Problem: Everything in the entries except the pictures should be repeated exactly.
+ + + + + + +
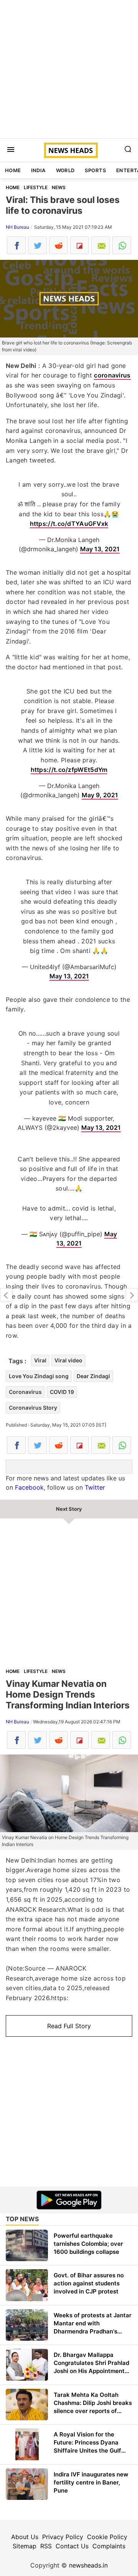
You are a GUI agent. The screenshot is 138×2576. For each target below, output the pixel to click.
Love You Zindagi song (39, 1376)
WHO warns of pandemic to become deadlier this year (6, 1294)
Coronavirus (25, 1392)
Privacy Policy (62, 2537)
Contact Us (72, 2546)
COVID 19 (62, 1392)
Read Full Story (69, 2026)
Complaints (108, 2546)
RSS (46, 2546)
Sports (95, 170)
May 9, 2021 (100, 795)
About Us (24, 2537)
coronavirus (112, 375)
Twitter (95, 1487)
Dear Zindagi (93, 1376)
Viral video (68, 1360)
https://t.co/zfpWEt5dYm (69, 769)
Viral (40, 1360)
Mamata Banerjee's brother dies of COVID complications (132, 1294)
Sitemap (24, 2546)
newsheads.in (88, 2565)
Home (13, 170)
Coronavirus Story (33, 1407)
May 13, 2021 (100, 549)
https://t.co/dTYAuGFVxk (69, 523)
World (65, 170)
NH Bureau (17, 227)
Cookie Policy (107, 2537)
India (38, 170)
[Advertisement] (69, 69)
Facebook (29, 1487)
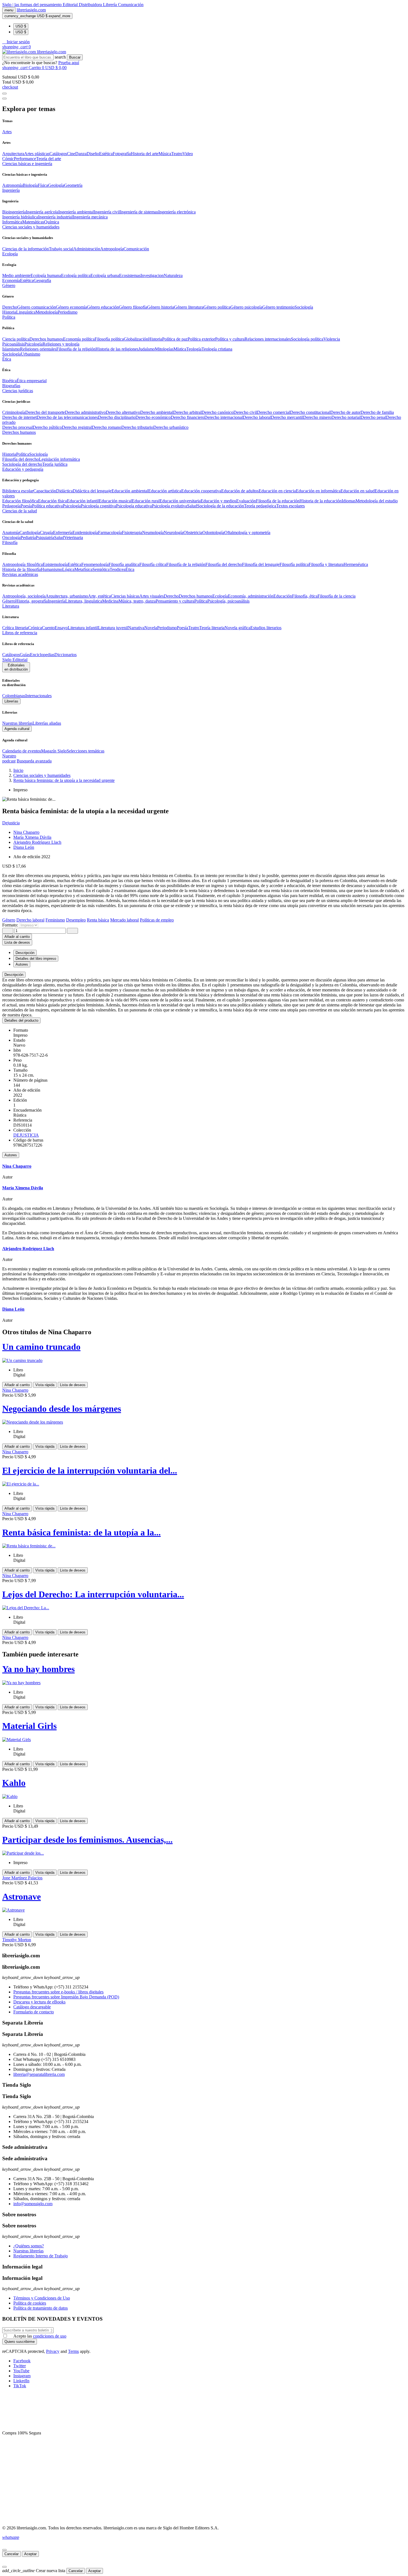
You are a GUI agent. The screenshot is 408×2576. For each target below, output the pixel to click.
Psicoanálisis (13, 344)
+ + + + + + +
Result for this exercise:
You are a GUI agent. The screenshot is 138×2576. For each target below, output the pixel to click.
Love You Zindagi song (39, 1376)
WHO warns of pandemic to become deadlier this year (6, 1294)
Coronavirus (25, 1392)
Privacy Policy (62, 2537)
Contact Us (72, 2546)
COVID 19 (62, 1392)
Read Full Story (69, 2026)
Complaints (108, 2546)
RSS (46, 2546)
Sports (95, 170)
May 9, 2021 (100, 795)
About Us (24, 2537)
coronavirus (112, 375)
Twitter (95, 1487)
Dear Zindagi (93, 1376)
Viral video (68, 1360)
https://t.co/zfpWEt5dYm (69, 769)
Viral (40, 1360)
Mamata Banerjee's brother dies of COVID complications (132, 1294)
Sitemap (24, 2546)
newsheads.in (88, 2565)
Home (13, 170)
Coronavirus Story (33, 1407)
May 13, 2021 (100, 549)
https://t.co/dTYAuGFVxk (69, 523)
World (65, 170)
NH Bureau (17, 227)
Cookie Policy (107, 2537)
India (38, 170)
[Advertisement] (69, 69)
Facebook (29, 1487)
You are a GUI agent. The screenshot is 408×2576. For each target below, output the pixel to click.
Psicoanálisis (13, 344)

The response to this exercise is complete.